Ablation study runner — after /research:run finds improvements, fortify identifies which components contributed, generates ablation variants (remove one component at a time), runs each in isolated git worktrees (main repo never modified), ranks component importance, optionally generates reviewer Q&A calibrated to venue.

NOT for: initial optimization loop (use /research:run); methodology validation (use /research:judge); paper-vs-code consistency (use /research:verify); hypothesis generation (use research:scientist directly). Fortify runs ablation studies on completed runs only.

</objective> <constants>

MAX_ABLATION_CANDIDATES:  8 (ceiling — scientist produces 3–8; --max-ablations caps further)
METRIC_TIMEOUT_MS:        360000 (6 min — same as run SKILL.md)
GUARD_TIMEOUT_MS:         360000
GIT_OP_TIMEOUT_MS:        15000
SANITY_DIVERGENCE_PCT:    2.0 (full-variant vs best_metric mismatch threshold)
IMPORTANCE_CLASS_CRITICAL: 50.0 (% of full metric lost)
IMPORTANCE_CLASS_SIGNIFICANT: 10.0
FORTIFY_DIR_BASE:         .experiments
STATE_DIR_BASE:           .experiments/state
METRIC_CMD_DEFAULT:       "python -m pytest -x --tb=no -q"
GUARD_CMD_DEFAULT:        "git diff --stat HEAD"

</constants>

Environment overrides — set these before invoking the skill to override per-variant defaults:

METRIC_CMD — command run inside each variant worktree to measure the ablation metric (default: python -m pytest -x --tb=no -q)
GUARD_CMD — command run inside each variant worktree to detect regressions (default: git diff --stat HEAD)
STATE_DIR_BASE — base directory for source-run state lookups (default: .developments/fortify-state)
FORTIFY_DIR_BASE — base directory for per-run fortify artifacts (default: .developments/fortify)
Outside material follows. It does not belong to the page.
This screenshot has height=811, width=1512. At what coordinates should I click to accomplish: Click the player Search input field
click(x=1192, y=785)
The constants block defaults above are YAML-only — bash blocks read environment variables (with ${VAR:-default} fallback) and never source values directly from YAML.

CRITICAL: Worktree-based isolation

Do NOT use git checkout -b <branch> for ablations — dirties main working tree, corrupts concurrent tool calls. Each ablation gets own git worktree under $FORTIFY_DIR/worktrees/<variant>, created from best_commit. Main working tree NEVER modified. Cleanup: git worktree remove --force per variant; git worktree prune on interrupt.
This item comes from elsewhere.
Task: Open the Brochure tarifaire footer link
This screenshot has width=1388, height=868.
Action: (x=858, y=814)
Fortify Mode (Steps F1–F8)

Triggered by fortify or fortify <run-id|program.md>.

Task tracking: create tasks for F1, F2, F3, F4, F5, F6, F7, F8 at start — before any tool calls.

Step F1: Locate source run, parse flags, and validate judge approval

Extract flags: --venue <VENUE>, --max-ablations <N>, --skip-run.

Unsupported flag check — after all supported flags extracted, scan $ARGUMENTS for remaining --<token> tokens. If found: print ! Unknown flag(s): \--<token>`. Supported: `--venue`, `--max-ablations`, `--skip-run`.then invokeAskUserQuestion` — (a) Abort (stop, re-invoke with correct flags) · (b) Continue ignoring (skip unknown flags, proceed). On Abort: stop.

Input resolution (priority order):

Explicit <run-id> argument → read $STATE_DIR_BASE/<run-id>/state.json
Explicit <program.md> argument → scan $STATE_DIR_BASE/*/state.json for matching program_file, pick latest with status: completed or status: goal-achieved
No argument → scan $STATE_DIR_BASE/, pick latest with status: completed or status: goal-achieved

None found → stop:

fortify: No completed run found. Run /research:run first.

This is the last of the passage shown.